Baseado no romance do argentino Manuel Puig, a história de “O Beijo da Mulher-Aranha” (1985) se passa no Brasil, embora este fato nunca seja mencionado. Dividem a cela em uma penitenciária federal um homossexual preso por práticas de pedofilia e um prisioneiro político ligado a um partido de esquerda. Para aliviar as tensões entre eles, o primeiro resolve narrar um filme de romance alemão que assistira na infância – sem desconfiar de que se trata de uma propaganda nazista. Da diferença entre eles, é firmado um laço de cumplicidade, em que um ajuda o outro seja qual for a necessidade. O roteiro escrito por Leonard Schrader é muito bem resolvido em estabelecer esta amizade, sem apelar para situações forçadas. Também de forma eficiente, o script estrutura uma lógica narrativa bem organizada a ponto de o espectador não ser lesado ao acompanhar, neste caso, três histórias praticamente simultâneas.

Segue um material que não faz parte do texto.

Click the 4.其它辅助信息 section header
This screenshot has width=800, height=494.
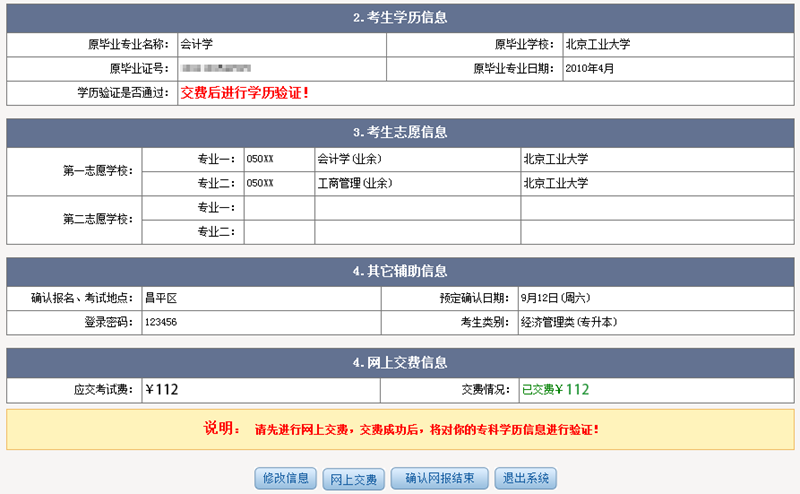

A direção de Hector Babenco é segura e imprime dinamismo, considerando que boa fração do filme é ambientado no cárcere. O texto atrativo colabora nesse sentido, mas todos os esforços seriam em vão se a dupla de atores não tivesse sintonia, e aqui, William Hurt e Raul Julia estão impecáveis. Como um homem gay, Hurt é inteligente em adicionar camadas profundas a um personagem que poderia facilmente cair em armadilhas caricaturais, enquanto Julia faz o contraponto do “machão”, em um retrato firme e carinhoso. Os desempenhos de ambos são a grande força do elenco, que conta também com intérpretes brasileiros, como José Lewgoy, Milton Gonçalves e Sonia Braga, esta dando os primeiros passos em sua carreira no exterior.

“O Beijo da Mulher-Aranha” é um filme bem arranjado que toca em vários pontos interessantes, como a amizade, solidariedade, engajamento político e, nas entrelinhas, o poder extasiante do cinema.